* [WHAT IS REQUIRED]:
Please restate exactly what appears in the records below from the first line to the line where "You are a computer-use agent. The height" is, that line included.

Segment Start: AVAILABLE DATA

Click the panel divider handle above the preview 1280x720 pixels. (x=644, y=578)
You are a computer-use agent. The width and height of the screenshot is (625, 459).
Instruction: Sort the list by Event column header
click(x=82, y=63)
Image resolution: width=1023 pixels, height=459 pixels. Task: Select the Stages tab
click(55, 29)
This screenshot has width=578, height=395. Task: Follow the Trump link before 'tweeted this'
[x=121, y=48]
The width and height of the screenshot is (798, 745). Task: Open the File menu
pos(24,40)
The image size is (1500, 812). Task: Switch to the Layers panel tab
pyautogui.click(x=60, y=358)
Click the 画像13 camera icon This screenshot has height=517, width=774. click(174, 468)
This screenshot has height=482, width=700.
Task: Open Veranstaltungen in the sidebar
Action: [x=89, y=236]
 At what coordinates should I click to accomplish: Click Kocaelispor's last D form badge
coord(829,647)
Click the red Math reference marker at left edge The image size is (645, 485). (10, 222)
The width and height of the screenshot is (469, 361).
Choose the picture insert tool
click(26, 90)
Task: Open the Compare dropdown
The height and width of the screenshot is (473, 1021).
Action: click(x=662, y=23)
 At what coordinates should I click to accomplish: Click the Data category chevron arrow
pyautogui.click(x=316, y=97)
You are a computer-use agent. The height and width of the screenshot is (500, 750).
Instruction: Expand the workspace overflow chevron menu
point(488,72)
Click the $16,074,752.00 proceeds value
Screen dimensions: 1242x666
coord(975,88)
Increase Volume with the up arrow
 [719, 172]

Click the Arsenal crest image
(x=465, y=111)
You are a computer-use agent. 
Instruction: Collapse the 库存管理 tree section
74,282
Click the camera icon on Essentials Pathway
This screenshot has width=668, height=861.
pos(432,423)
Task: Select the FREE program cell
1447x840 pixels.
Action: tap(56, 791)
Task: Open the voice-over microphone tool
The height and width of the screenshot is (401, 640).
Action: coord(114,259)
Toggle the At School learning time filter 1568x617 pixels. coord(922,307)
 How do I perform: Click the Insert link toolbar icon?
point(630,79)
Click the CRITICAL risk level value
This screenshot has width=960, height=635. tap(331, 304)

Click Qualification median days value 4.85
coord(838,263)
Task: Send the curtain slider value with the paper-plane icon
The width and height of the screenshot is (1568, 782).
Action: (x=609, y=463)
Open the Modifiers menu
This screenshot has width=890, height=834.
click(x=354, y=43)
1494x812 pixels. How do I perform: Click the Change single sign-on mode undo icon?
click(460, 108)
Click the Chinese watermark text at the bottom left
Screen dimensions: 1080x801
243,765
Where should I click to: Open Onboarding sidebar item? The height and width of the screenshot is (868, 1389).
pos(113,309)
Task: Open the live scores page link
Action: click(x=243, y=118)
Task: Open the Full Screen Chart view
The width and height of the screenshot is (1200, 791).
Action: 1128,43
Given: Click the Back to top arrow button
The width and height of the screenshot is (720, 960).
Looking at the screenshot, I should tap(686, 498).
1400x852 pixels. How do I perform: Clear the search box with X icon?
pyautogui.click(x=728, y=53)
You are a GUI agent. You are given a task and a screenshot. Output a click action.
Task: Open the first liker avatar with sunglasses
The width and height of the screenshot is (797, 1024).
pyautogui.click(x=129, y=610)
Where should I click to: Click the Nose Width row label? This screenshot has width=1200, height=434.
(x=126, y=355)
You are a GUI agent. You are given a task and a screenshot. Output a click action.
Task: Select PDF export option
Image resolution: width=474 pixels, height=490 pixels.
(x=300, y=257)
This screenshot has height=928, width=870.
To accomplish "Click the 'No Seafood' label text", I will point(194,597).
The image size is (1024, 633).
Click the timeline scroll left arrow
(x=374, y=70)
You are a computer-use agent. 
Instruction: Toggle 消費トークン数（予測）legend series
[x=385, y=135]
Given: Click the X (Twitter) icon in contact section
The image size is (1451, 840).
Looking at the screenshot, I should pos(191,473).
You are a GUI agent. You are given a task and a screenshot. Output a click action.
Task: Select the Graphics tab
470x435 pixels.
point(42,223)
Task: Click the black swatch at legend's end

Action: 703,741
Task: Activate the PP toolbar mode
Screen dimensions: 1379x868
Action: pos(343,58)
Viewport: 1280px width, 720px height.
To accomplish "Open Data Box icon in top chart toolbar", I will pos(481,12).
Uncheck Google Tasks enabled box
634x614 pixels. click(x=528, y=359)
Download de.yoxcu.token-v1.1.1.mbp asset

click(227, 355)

Segment End: AVAILABLE DATA

* [ANSWER SPACE]:
Click the panel divider handle above the preview 1280x720 pixels. (x=644, y=578)
You are a computer-use agent. The width and height of the screenshot is (625, 459).
Instruction: Sort the list by Event column header
click(x=82, y=63)
Image resolution: width=1023 pixels, height=459 pixels. Task: Select the Stages tab
click(55, 29)
This screenshot has width=578, height=395. Task: Follow the Trump link before 'tweeted this'
[x=121, y=48]
The width and height of the screenshot is (798, 745). Task: Open the File menu
pos(24,40)
The image size is (1500, 812). Task: Switch to the Layers panel tab
pyautogui.click(x=60, y=358)
Click the 画像13 camera icon This screenshot has height=517, width=774. click(174, 468)
This screenshot has height=482, width=700.
Task: Open Veranstaltungen in the sidebar
Action: [x=89, y=236]
 At what coordinates should I click to accomplish: Click Kocaelispor's last D form badge
coord(829,647)
Click the red Math reference marker at left edge The image size is (645, 485). (10, 222)
The width and height of the screenshot is (469, 361).
Choose the picture insert tool
click(26, 90)
Task: Open the Compare dropdown
The height and width of the screenshot is (473, 1021).
Action: click(x=662, y=23)
 At what coordinates should I click to accomplish: Click the Data category chevron arrow
pyautogui.click(x=316, y=97)
You are a computer-use agent. The height and width of the screenshot is (500, 750).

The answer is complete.